#### [Exercise objective]
Leave out the pictures, and retype the remaining data exactly.

#### [Supplied records]
◆ ◆ ◆

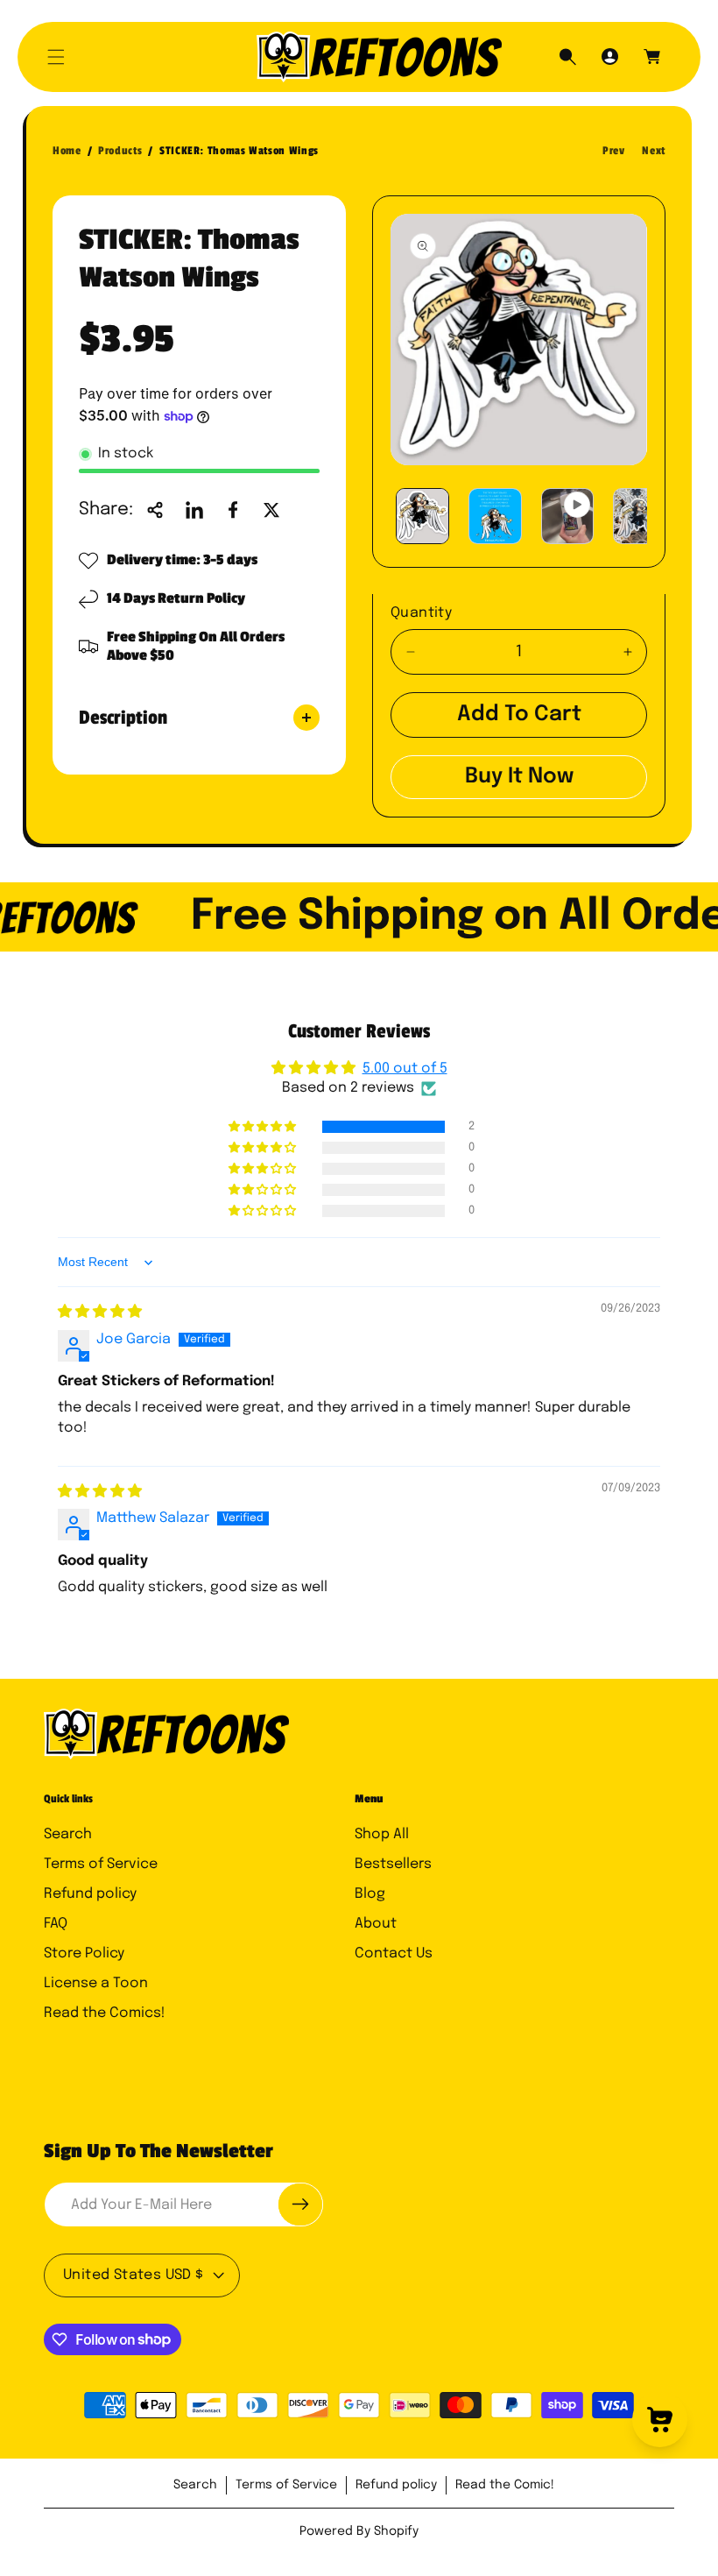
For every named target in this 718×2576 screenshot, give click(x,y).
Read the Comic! (504, 2485)
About (376, 1923)
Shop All (382, 1834)
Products (120, 151)
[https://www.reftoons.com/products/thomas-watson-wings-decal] (194, 510)
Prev (613, 151)
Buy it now (519, 777)
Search (68, 1834)
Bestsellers (393, 1864)
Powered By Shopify (359, 2531)
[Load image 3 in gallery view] (639, 516)
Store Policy (84, 1953)
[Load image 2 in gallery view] (495, 516)
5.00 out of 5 (405, 1068)
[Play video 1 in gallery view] (568, 516)
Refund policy (90, 1893)
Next (653, 151)
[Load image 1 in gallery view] (422, 516)
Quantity (421, 612)
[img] (100, 1312)
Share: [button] (106, 509)
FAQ (55, 1923)
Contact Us (394, 1953)
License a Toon (96, 1983)
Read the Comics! (104, 2013)
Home (67, 151)
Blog (370, 1893)
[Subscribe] (300, 2204)
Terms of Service (101, 1864)
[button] (56, 57)
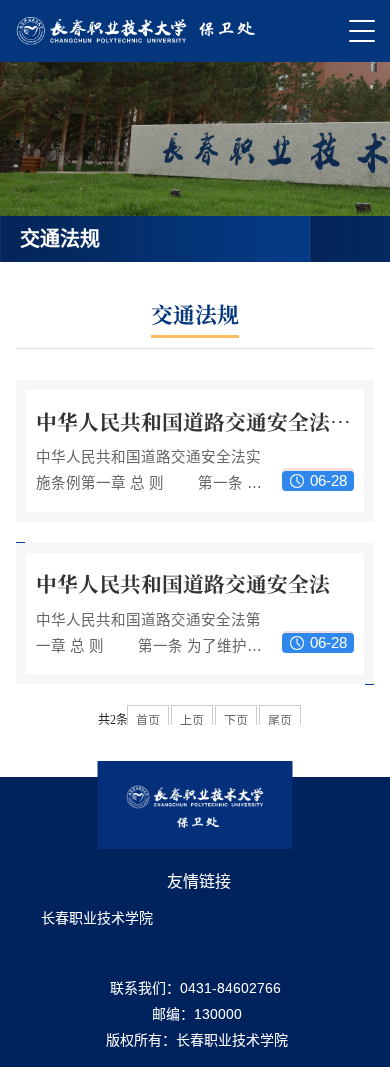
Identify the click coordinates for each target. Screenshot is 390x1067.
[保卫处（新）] (137, 31)
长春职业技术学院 (97, 918)
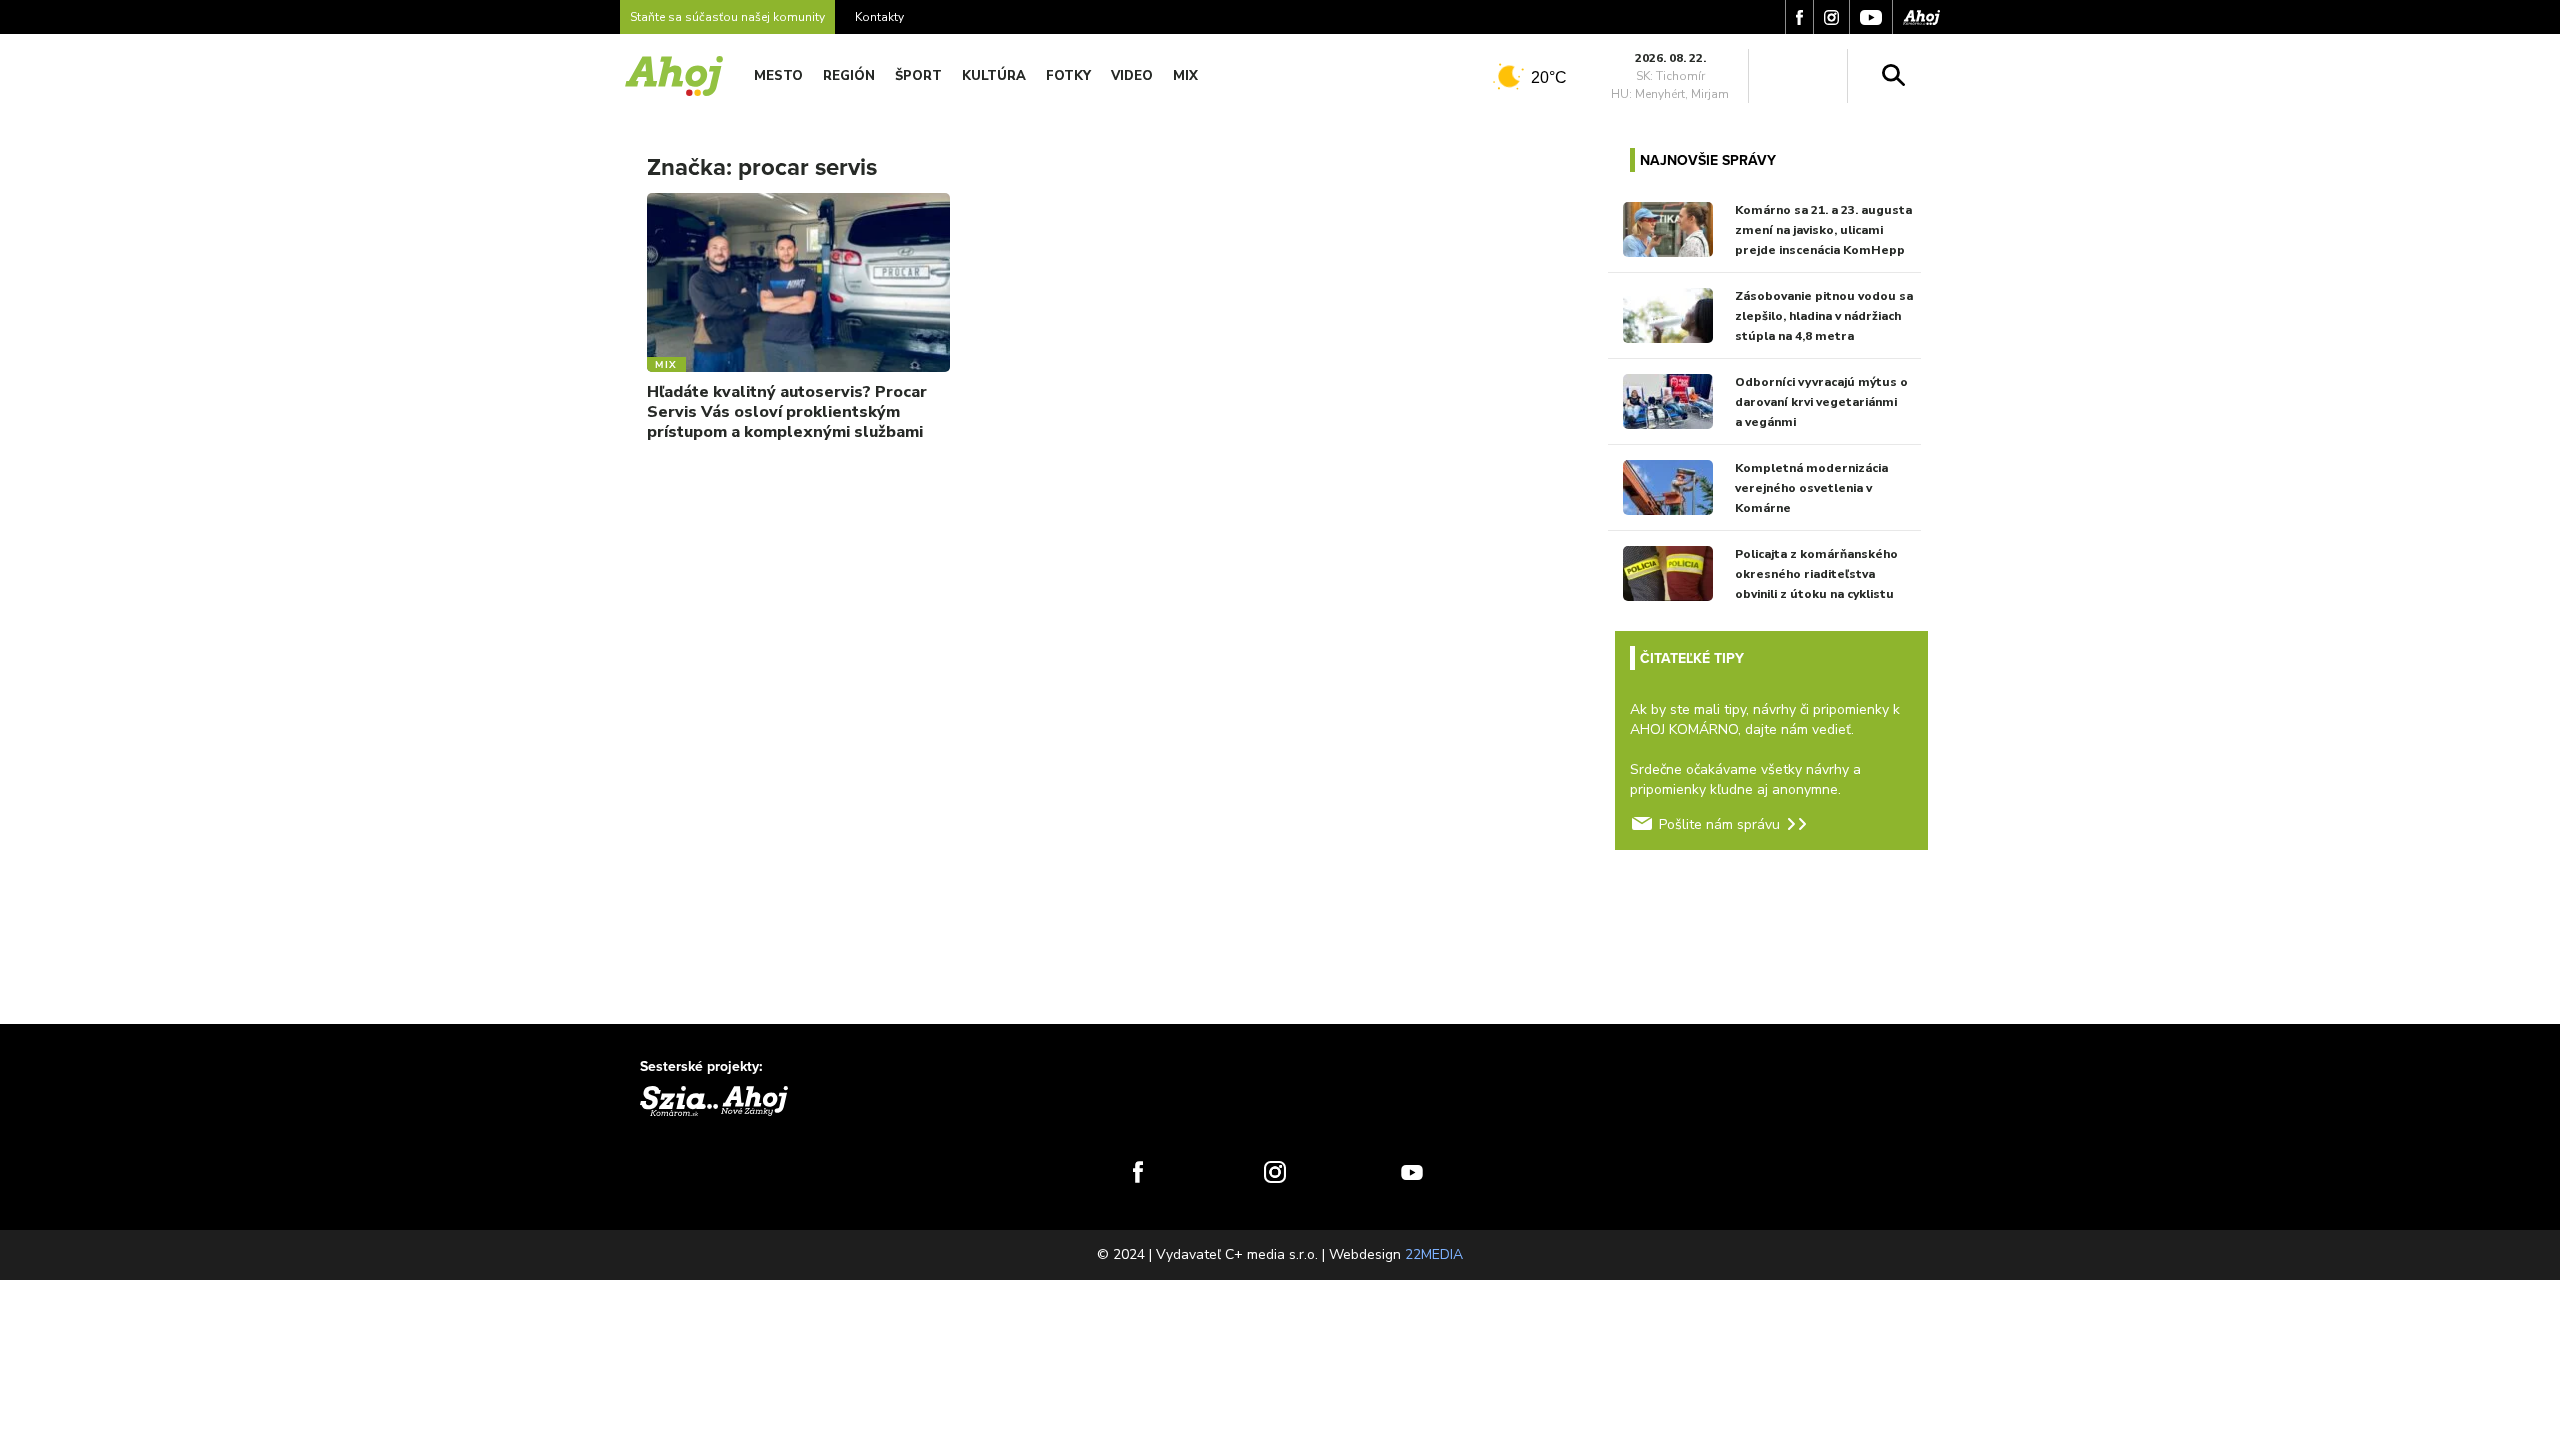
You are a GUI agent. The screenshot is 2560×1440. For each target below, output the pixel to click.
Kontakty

◆ ◆ ◆

#### [Completed exercise]
For every named target in this 718×2576 screenshot, give click(x,y).
Read the Comic! (504, 2485)
About (376, 1923)
Shop All (382, 1834)
Products (120, 151)
[https://www.reftoons.com/products/thomas-watson-wings-decal] (194, 510)
Prev (613, 151)
Buy it now (519, 777)
Search (68, 1834)
Bestsellers (393, 1864)
Powered By Shopify (359, 2531)
[Load image 3 in gallery view] (639, 516)
Store Policy (84, 1953)
[Load image 2 in gallery view] (495, 516)
5.00 out of 5 (405, 1068)
[Play video 1 in gallery view] (568, 516)
Refund policy (90, 1893)
Next (653, 151)
[Load image 1 in gallery view] (422, 516)
Quantity (421, 612)
[img] (100, 1312)
Share: [button] (106, 509)
FAQ (55, 1923)
Contact Us (394, 1953)
License a Toon (96, 1983)
Read the Comics! (104, 2013)
Home (67, 151)
Blog (370, 1893)
[Subscribe] (300, 2204)
Terms of Service (101, 1864)
[button] (56, 57)
Identify the click coordinates for each target. Screenshot is 390x1067.
[保卫处（新）] (137, 31)
长春职业技术学院 (97, 918)
You are a GUI agent. The screenshot is 2560×1440. For each target below, output the pixel to click.
Kontakty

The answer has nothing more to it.